Ora vi chiedo un piccolo sforzo, perché la capriola temporale all’indietro che vi chiedo è davvero notevole. Ben 62 anni fa Sidney Lumet, regista eccezionale, esordiva nel cinema col capolavoro di cui disquisiamo oggi: La parola ai giurati, in italiano, Twelve Angry Men, in originale. Dodici uomini, per l’appunto, chiusi in una camera di consiglio per decidere la sorte di un ragazzo accusato di omicidio. Un campionario indimenticabile di brave persone, chi più chi meno, pronte a condannare un disgraziato alla pena capitale pur di tornarsene a casa in tempo per la partita in tv. Ma c’è Henry Fonda, tra loro. Non un eroe e nemmeno un santo. Solo un americano onesto, che non sopporta di avere sulla coscienza il peso di un ragionevole dubbio non risolto. Li convincerà tutti, uno a uno, e noi siamo lì accanto a lui, tifando per lui fino all’ultimo. Magari persuasi che nella vita reale saremmo al suo posto, come lui indomiti combattenti, non certo nelle file della marmaglia benpensante e ipocrita. Ma ne siamo sicuri?

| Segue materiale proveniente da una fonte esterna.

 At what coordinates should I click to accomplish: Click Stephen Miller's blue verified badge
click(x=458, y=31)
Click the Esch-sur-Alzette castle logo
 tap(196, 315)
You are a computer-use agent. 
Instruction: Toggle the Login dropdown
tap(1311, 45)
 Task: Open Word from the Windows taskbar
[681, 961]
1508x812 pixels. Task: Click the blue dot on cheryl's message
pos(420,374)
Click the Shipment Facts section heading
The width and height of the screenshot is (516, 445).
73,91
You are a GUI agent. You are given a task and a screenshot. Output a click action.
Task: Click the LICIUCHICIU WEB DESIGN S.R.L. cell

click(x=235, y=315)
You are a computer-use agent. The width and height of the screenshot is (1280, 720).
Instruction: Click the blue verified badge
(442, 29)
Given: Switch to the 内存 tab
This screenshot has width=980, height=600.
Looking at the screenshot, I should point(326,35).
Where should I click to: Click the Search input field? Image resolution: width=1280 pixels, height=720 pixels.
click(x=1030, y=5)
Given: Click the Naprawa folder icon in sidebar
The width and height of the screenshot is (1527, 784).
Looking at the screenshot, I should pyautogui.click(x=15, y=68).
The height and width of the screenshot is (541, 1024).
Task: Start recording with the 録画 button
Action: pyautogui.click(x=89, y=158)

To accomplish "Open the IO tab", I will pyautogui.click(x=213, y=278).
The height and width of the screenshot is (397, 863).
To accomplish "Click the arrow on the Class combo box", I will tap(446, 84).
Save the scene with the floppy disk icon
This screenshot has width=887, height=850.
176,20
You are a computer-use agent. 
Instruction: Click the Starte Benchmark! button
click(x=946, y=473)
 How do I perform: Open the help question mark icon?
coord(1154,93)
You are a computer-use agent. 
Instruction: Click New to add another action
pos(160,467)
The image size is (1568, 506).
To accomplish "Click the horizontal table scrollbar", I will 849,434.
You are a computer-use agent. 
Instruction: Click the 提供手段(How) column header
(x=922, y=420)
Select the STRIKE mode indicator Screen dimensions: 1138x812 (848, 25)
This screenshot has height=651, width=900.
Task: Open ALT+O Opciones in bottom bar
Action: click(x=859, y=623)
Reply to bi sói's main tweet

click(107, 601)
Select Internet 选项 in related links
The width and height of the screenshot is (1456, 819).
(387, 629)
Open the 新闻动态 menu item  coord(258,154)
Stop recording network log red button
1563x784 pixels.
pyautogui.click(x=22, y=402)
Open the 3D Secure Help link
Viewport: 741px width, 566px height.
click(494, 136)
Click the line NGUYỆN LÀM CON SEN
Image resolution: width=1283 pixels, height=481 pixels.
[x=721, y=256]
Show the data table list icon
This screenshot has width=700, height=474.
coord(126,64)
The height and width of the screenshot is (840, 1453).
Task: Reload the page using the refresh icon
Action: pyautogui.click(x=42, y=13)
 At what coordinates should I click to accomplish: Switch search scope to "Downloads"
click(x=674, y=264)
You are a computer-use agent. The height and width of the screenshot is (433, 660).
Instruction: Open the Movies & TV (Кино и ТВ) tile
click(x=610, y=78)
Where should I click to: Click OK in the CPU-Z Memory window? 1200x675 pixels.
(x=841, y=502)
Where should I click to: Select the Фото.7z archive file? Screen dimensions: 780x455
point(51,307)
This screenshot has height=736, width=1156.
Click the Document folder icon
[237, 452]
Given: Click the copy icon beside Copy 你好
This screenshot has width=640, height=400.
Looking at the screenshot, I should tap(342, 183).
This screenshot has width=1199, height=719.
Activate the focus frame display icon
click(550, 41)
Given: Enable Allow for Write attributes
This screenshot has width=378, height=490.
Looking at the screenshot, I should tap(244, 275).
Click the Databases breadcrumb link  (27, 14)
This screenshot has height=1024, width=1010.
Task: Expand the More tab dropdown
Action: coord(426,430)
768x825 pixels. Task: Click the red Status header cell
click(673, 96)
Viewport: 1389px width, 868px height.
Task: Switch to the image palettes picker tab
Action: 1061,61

La galleria dei colpevolisti è una passerella di eccezionali caratteristi americani, alcuni divenuti anche protagonisti di primo piano, come Martin Balsam e l’irriducibile Lee J. Cobb. Facce indimenticabili, per un film che ho visto la prima volta in tv all’età di sette o otto anni, ma che di certo mi ha insegnato qualcosa. Fatelo vedere ai vostri figli, anzi, rivediamolo tutti insieme, questo capolavoro.
Oggi sono tempi duri per i garantisti, Henry Fonda è morto da tempo immemorabile e le condanne mediatiche fioccano che è un piacere. A portare alta la bandiera di papà Henry nell’America trumpiana resta solo Jane, sua figlia ottantenne ma ancora in prima linea contro il sopruso. Buon sangue non mente.
Sempre in America, nel 1957, usciva un disco memorabile. Jerry Lee Lewis, pianista e protorocker infernale infiammava il pubblico (è proprio il caso di dirlo) lanciando a piene mani Great Balls of Fire, saltando come un indemoniato sul povero strumento, dal quale tirava fuori note martellanti e cariche di energia pura. “The Killer”, lo chiamavano, e basta guardare le sue performance per capire il perché.
Lo rovinò uno scellerato matrimonio, il terzo dei sette totali, con la tredicenne (avete letto bene) cugina Myra Brown. Jerry era il rivale di Elvis Presley, ma lo scandalo lo travolse irrimediabilmente. Qui non c’è spazio, per raccontare una vita al limite dell’assurdo, tra droga, alcool, pistole facili, sciagure familiari che basterebbero a riempire l’esistenza di una trentina di persone. Ma lui era “The Killer”.